BLUFFTON, S.C. (WSAV) — Police say there are around 1,400 crashes in Bluffton every year.
Police say they’ve noticed a more concerning trend, this year’s rise in deadly crashes. It’s making it more dangerous for people who drive the roads every day.

“I’m mindful of myself but also other drivers as well. I try to leave early enough not to rush,” said Lola Norman, a Bluffton resident who says she sat in traffic last month for an hour and a half.

So far this year, car crashes have killed five people in Bluffton. Most recently, on Aug. 6, a motorcyclist died on Highway 278.

The Bluffton Police Department wants to do something about it but Police Chief Joe Babkiewicz said the whole community needs to help.

“Distracted driving – from driving under the influence to cell phone use – is the main cause of tragic collisions,” Babkiewicz told News 3 in a statement. “We need our community to partner with BPD about being more mindful drivers and I hope, together, we can work on this reducing collisions and these senseless loss of lives.”

Some residents I talked to said they get caught in traffic a lot. One told News 3 she’s always got her eyes on the road because anything can happen in a split second.

“Any little distractions, I know I used to and I still do it even if the radio is up a little too loud I’ll turn it down just so I can focus and my children used to laugh and me and say ‘Why are you turning it down to see you’re hearing but the little distractions it can, anything can happen in the blink of an eye,” Norman said.

On Monday Babkiewicz is hosting a public meeting to remind people how to drive safely. He says after the August deadly crash he saw concern from locals on social media.

“Due to the numerous comments on social media after the recent fatality on Highway 278 last Sunday, I thought a public discussion was necessary to educate our community about the ways Bluffton officers are proactively attempting to reduce collisions,” Babkiewicz said. “However, this is a group effort. Everyone must be a part of the solution.”
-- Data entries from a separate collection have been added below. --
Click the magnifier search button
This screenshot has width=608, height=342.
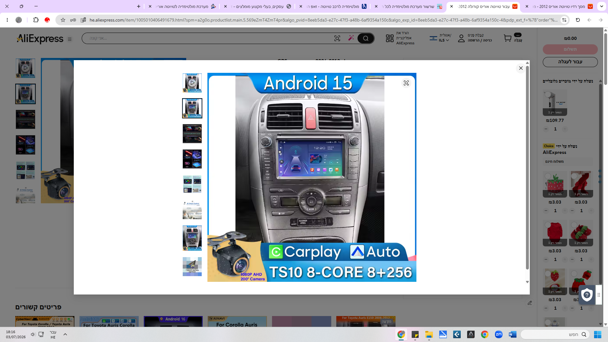pyautogui.click(x=366, y=38)
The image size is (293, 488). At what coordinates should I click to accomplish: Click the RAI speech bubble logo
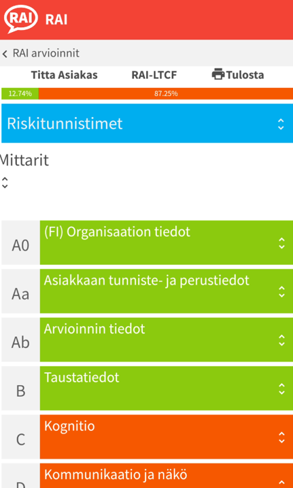pos(21,19)
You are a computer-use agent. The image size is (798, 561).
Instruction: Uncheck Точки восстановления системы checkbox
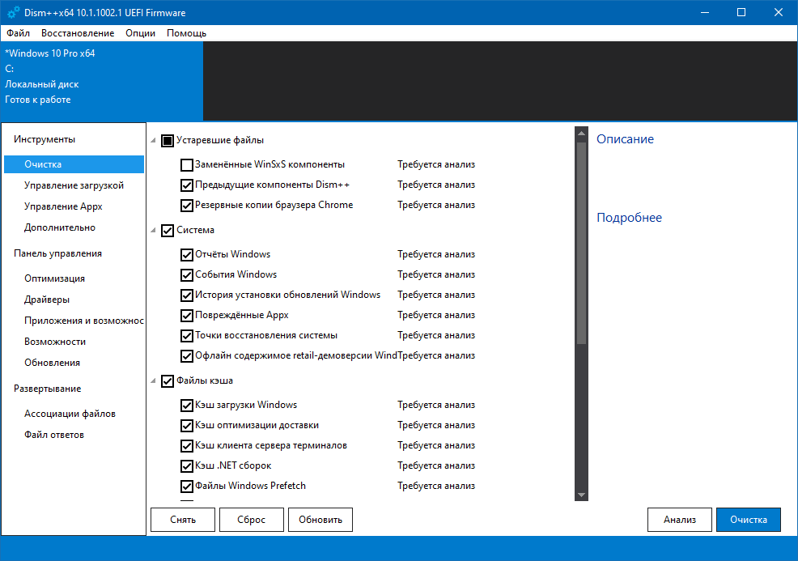click(187, 335)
Norman said if drivers looked out for each other there would be less crashes that tragically end lives.

“The little distractions, it can be anything. It can be something that you see out of the corner of your eye, you turn your head,” Norman said. “As long as your paying attention, there’s no distractions. Don’t tailgate, don’t rush, I think it would be less accidents.”

That public meeting is at the Bluffton Police Department at 6 p.m. on Monday. The chief will lay out the police’s plans on how they want to reduce crashes. Also, they’ll ask locals to sign a pledge to be more mindful drivers.